Sunday, January 15, 2012

Fuji F550EXR – RAW versus JPEG – The never-ending search for the best EXR output …

The Fuji X10’s legacy for me will be a much deeper understanding of how the EXR sensors shoot in RAW, and of course a fairly good handle on how to process these images for best effect.

One thing that Fuji JPEG engines do well is color. But since I am not all that sensitive to specific colors, I don’t see that as much of a strength, except perhaps in some of the skin tones I’ve seen come from the Fujis.

On the other hand, I am extremely sensitive to tone and dimensionality. The more “3D” an image looks, the stronger my visceral reaction to it. The corollary is that I cannot stand images that have been over-processed … images where there is more fake data than real data.

Extreme example: Over sharpening. I have often critiqued images for being “crispy looking: in that I find halos around all objects to create a horrific effect that makes an image look like it was printed with a misaligned color separation process on shitty news print. For some reason, many people are not sensitive to that, but I feel revulsion.

This looks like:

image

The extra grain and halos on every branch do not belong there. They flatten the image down to a 2D parody of a photograph. Looking like a comic. I’ve seen more than a few images posted that have elements like this … some of the worst offenders came from the HS10 a while back. And that was bad processing, as I have shown with my winter images last year. The HS10 is capable of some very nice imagery.

The Fuji JPEG engines do not do this to this degree. But they do add some data … halos abound for example as soon as you hit standard sharpening on the X10. Below that, images look extremely soft. The only cure is ACR, and I found that it is still really easy to get halos for some reason. Edges just are not clean.

Not so with the F550EXR … in RAW, I can get razor sharp edges without halos, which is the goal. So let’s move on and compare the out of camera (OOC) JPEG with a RAW conversion, and with a third image that is a bit more processed.

I have three crops to show you, each comparing the OOC JPEG directly against the RAW conversion.

Some might think that the JPEG actually looks sharper because the halos give that initial impression. And monitors can get defocused such that the halos vanish, which is why halos are ok for print output. Ink bleed takes care of them and the image that is left looks sharp on paper. But the web is not paper, and halos stand out on most monitors, mitigating the dimensionality of the image. I.e. flattening it to 2D.

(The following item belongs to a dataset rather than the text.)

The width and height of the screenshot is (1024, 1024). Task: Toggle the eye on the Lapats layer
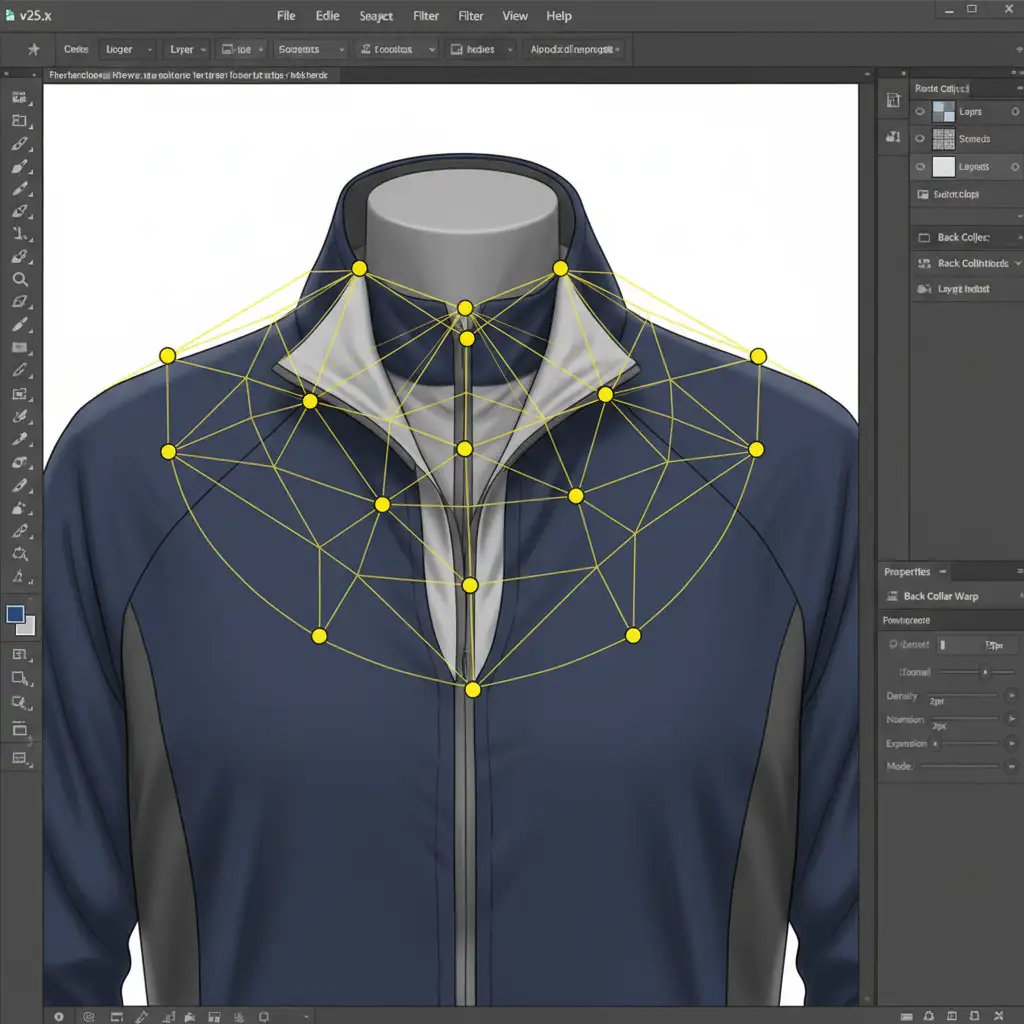920,167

In this specific crop pair, you can see that I have struck a balance between noise and detail, with a very fine grained noise visible on surfaces. But that also allows very fine details to show through, and it does not add extra data to distract the eye.

You want the visceral reaction to be “liquid” … not “broken glass” …

Here, the texture that has been lost really robs the image of important visual cues. The garbage bin might be made of plastic, but it still has some texture. The snow, chair and fence all have texture, yet these details are fine enough that the jpeg engine basically smooths them over. The edges are also problematic. Top of the chair and bottom of the table rail both have white and black halos to define the edges. This wide-band sharpening can be useful for certain kinds of output, and here it is not all that visible when you downsize, but that data is not there and when taken too far, it erodes the image’s credibility.

At least, in my opinion.

This last one just shows that texture can be very subtle. For the most part, the only different between these two is white balance. I really prefer the RAW image as it much better represents late afternoon sunlight. The Fuji jpeg engine is well known for fairly cool white balance. I find the F200 and X10 to be pretty bad in this respect, but the F550 has really cooled this image as well.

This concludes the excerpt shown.